__READING PASSAGE__:
===============

By Jonathan Sperling
The owner of an Astoria Key Food wants the grocery store to remain in the vibrant community it has called home for nearly 50 years — even if it means sharing the space with a Target.
Lawrence Mandel, chairman of MAN-Dell Food Stores, Inc., told the Eagle that he’d like the 31st St. Key Food to stay at its current location, despite the landlord’s plan to evict the grocery store and redevelop the building to make way for a Target. Property owner Ditmars 31st Street Associates LLC has yet to renew Key Food’s lease after signing a memorandum with Target in March. Jenel Management serves as the building’s landlord.
Mandel’s Key Food may face an even bigger problem: The memo with Target includes a restrictive clause that prevents the development of a pharmacy, convenience store or supermarket measuring 1,000 square feet or more within the same property, according to a section of the memo obtained by the Eagle.

===============

__STORED DATA__:
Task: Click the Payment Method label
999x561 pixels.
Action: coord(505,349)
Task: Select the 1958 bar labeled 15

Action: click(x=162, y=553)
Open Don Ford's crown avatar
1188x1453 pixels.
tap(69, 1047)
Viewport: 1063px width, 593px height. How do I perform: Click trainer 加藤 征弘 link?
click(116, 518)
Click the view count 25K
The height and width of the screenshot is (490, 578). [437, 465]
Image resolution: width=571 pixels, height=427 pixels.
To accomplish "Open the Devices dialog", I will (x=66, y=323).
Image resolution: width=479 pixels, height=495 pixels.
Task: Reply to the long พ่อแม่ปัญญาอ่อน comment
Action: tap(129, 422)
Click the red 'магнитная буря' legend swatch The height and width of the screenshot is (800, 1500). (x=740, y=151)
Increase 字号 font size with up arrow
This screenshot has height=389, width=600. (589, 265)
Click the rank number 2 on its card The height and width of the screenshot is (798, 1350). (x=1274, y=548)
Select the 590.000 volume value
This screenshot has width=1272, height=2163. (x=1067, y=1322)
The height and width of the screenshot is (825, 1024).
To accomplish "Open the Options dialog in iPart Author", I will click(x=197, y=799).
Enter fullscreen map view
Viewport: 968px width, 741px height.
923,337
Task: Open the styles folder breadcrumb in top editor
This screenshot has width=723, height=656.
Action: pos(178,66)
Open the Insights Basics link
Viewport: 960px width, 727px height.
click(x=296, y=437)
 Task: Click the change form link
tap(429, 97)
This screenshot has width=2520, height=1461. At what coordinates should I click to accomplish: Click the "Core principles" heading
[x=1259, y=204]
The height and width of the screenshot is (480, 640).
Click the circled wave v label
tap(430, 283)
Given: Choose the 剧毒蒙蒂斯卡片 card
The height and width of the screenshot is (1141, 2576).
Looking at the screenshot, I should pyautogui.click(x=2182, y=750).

===============

__TASK REQUIREMENTS__:
Reproduce the stretch of the article above on the Astoria Key Food from "By Jonathan Sperling" through "the building’s landlord.", word for word.

__REPLY__:
By Jonathan Sperling
The owner of an Astoria Key Food wants the grocery store to remain in the vibrant community it has called home for nearly 50 years — even if it means sharing the space with a Target.
Lawrence Mandel, chairman of MAN-Dell Food Stores, Inc., told the Eagle that he’d like the 31st St. Key Food to stay at its current location, despite the landlord’s plan to evict the grocery store and redevelop the building to make way for a Target. Property owner Ditmars 31st Street Associates LLC has yet to renew Key Food’s lease after signing a memorandum with Target in March. Jenel Management serves as the building’s landlord.